*Work instruction*: Output, word for word, the lines of this listing that fall between the line with "About Us (95, 463)" and the line with "Open Budget (657, 1067)", counting both of those lines, and no others.

========================================

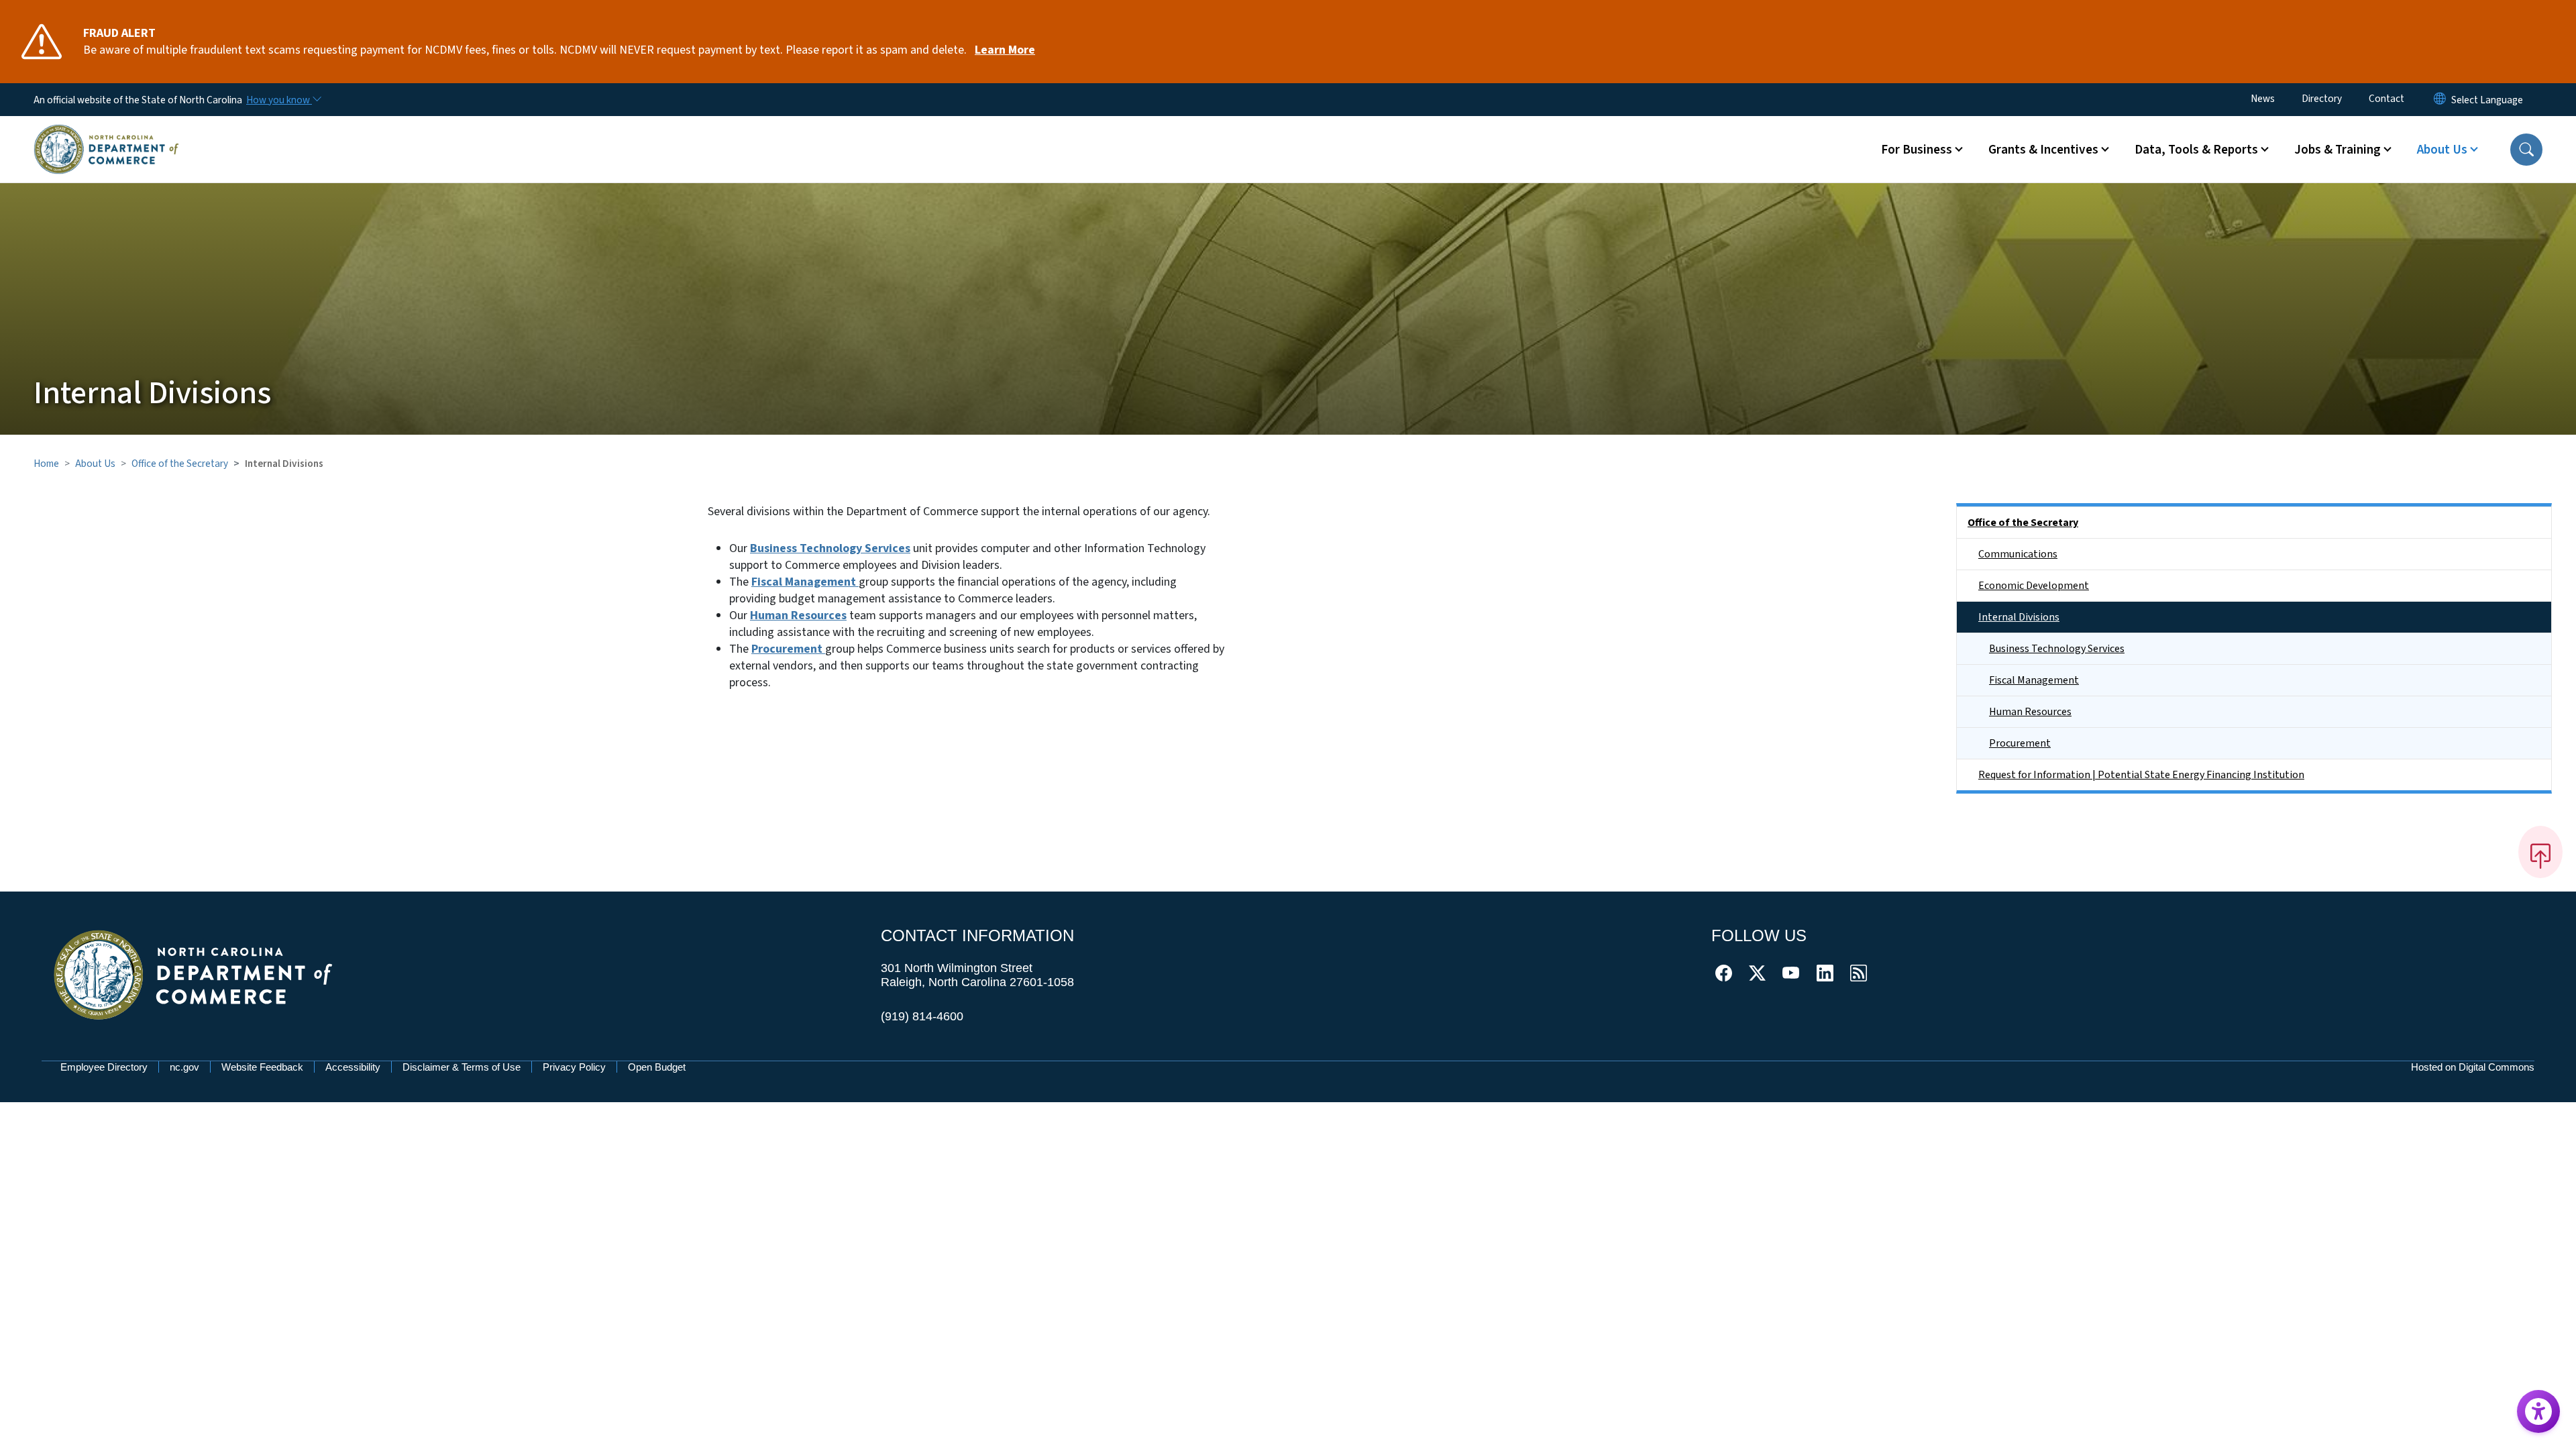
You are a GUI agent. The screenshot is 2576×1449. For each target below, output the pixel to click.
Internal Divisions (2018, 617)
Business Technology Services (830, 548)
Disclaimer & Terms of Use (461, 1067)
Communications (2017, 554)
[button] (2526, 149)
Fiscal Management (2034, 680)
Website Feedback (262, 1067)
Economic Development (2033, 585)
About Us (95, 463)
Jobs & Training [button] (2337, 149)
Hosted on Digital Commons (2472, 1067)
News (2263, 98)
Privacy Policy (574, 1067)
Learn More (1005, 50)
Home (46, 463)
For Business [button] (1916, 149)
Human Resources (2030, 711)
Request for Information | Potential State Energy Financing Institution (2141, 774)
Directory (2322, 98)
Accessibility (352, 1067)
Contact (2386, 98)
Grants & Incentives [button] (2043, 149)
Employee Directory (104, 1067)
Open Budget (657, 1067)
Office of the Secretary (179, 463)
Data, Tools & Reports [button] (2196, 149)
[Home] (106, 133)
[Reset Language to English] (2440, 99)
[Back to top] (2540, 852)
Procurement (2020, 743)
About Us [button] (2442, 149)
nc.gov (184, 1067)
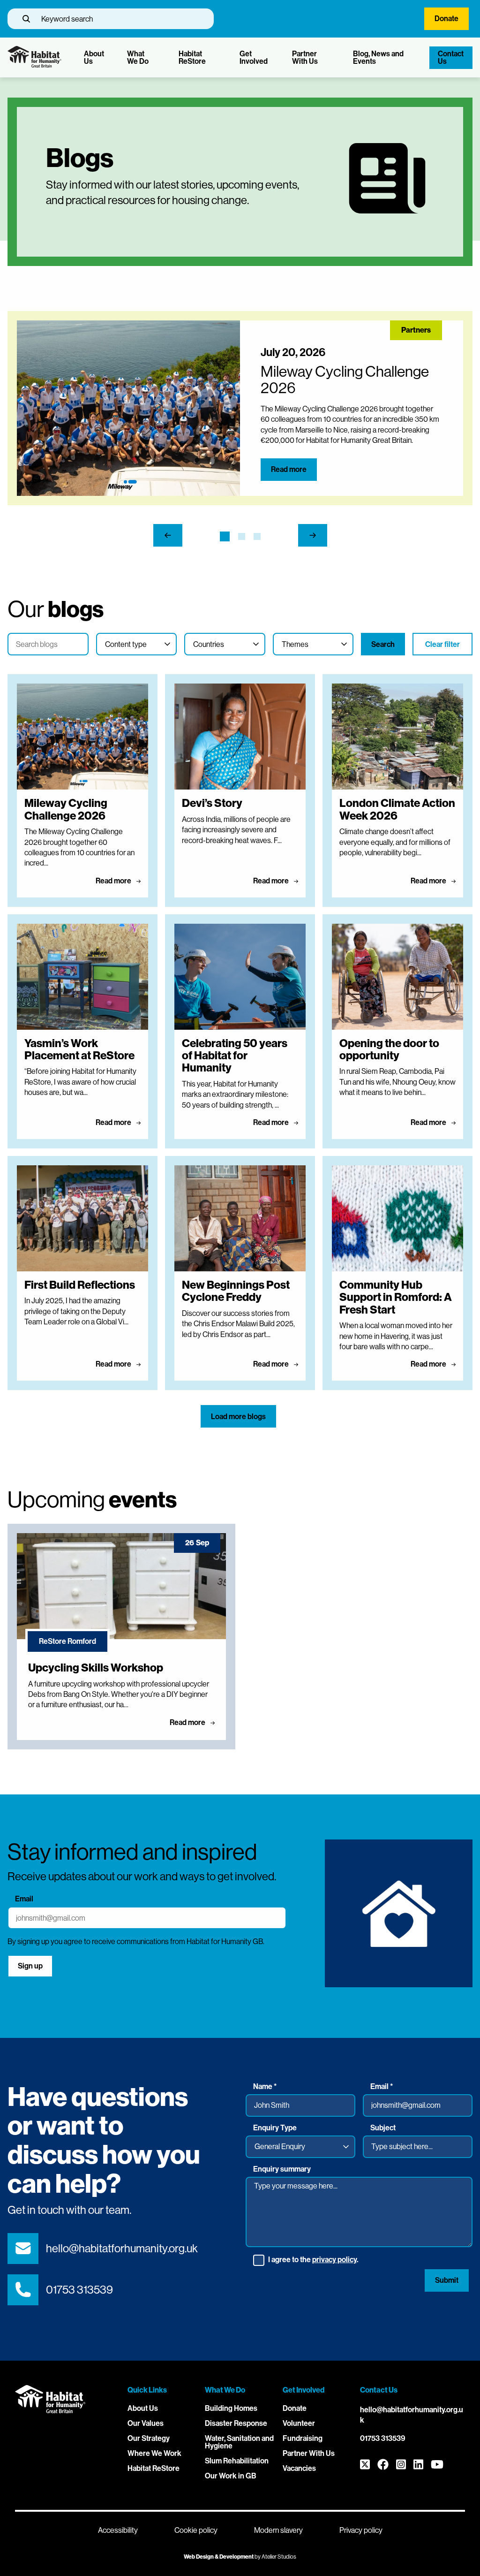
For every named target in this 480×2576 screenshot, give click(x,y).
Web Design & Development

========================================

*Answer below*:
About Us (95, 463)
Jobs & Training [button] (2337, 149)
Hosted on Digital Commons (2472, 1067)
News (2263, 98)
Privacy Policy (574, 1067)
Learn More (1005, 50)
Home (46, 463)
For Business [button] (1916, 149)
Human Resources (2030, 711)
Request for Information | Potential State Energy Financing Institution (2141, 774)
Directory (2322, 98)
Accessibility (352, 1067)
Contact (2386, 98)
Grants & Incentives [button] (2043, 149)
Employee Directory (104, 1067)
Open Budget (657, 1067)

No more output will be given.